Я не видел старейшину Цзымина с самой церемонии: на демонстрациях, что меня заставляли устраивать для Дома Лозы, он отсутствовал. Видно, старшие печати Шипа не сильно его интересовали.
Молчание затягивалось. Тэнг Цзымин, нахмурившись, рассматривал меня — без любопытства, скорее, как докучливую обязанность, которой ему не хочется заниматься, но и откладывать уже не позволяют правила приличия. Капли разбивались о дно стеклянной клепсидры — я успел досчитать до сотни, когда старейшина вздохнул и неохотно сказал:
— Буду честен с тобой, Саньфэн: я не знаю, чему могу тебя научить.
Не думал, что кто-то из Лозы после всех лживых уверений в равенстве открыто признает нежелание посвящать нас в секреты Дома.
Я поднялся, поклонился, собираясь уйти.
Архивы они пока не догадались закрыть: для начала мне хватит и хранящихся в них общедоступных свитков. А позже можно подумать и о тех, что хранятся под замком в секретном зале. Пусть без наставника будет непросто, но я научусь сам и научу других.

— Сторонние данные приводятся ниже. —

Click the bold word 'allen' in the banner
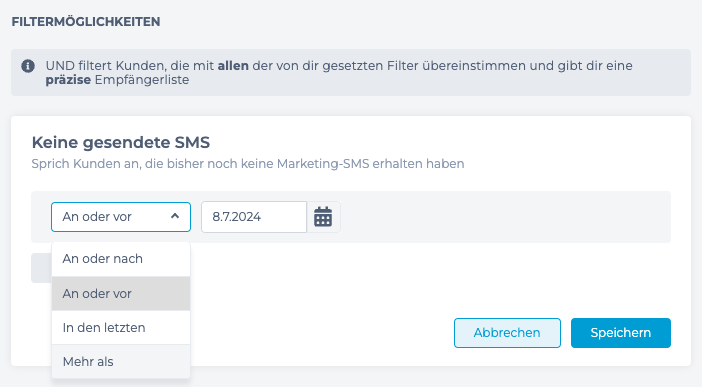702x387 pixels. click(x=233, y=66)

— Сядь! — с изумлением, переходящим в раздражение, велел Тэнг Цзымин. — Я не отпускал тебя.
— Вы сказали, что не собираетесь меня учить, — напомнил я старейшине его же собственные слова.
— Я не говорил, что не собираюсь. Я сказал, что не знаю, — поправил он, уставился на меня, и в стального цвета глазах промелькнула странная озабоченность, словно собеседник видел что-то, неведомое мне, и это ему очень не нравилось.
— Хуже точно не будет, — решился он, но объяснять ничего не стал, а спросил: — Ты наверняка заметил, что в последние дни твои заклинания ослабли?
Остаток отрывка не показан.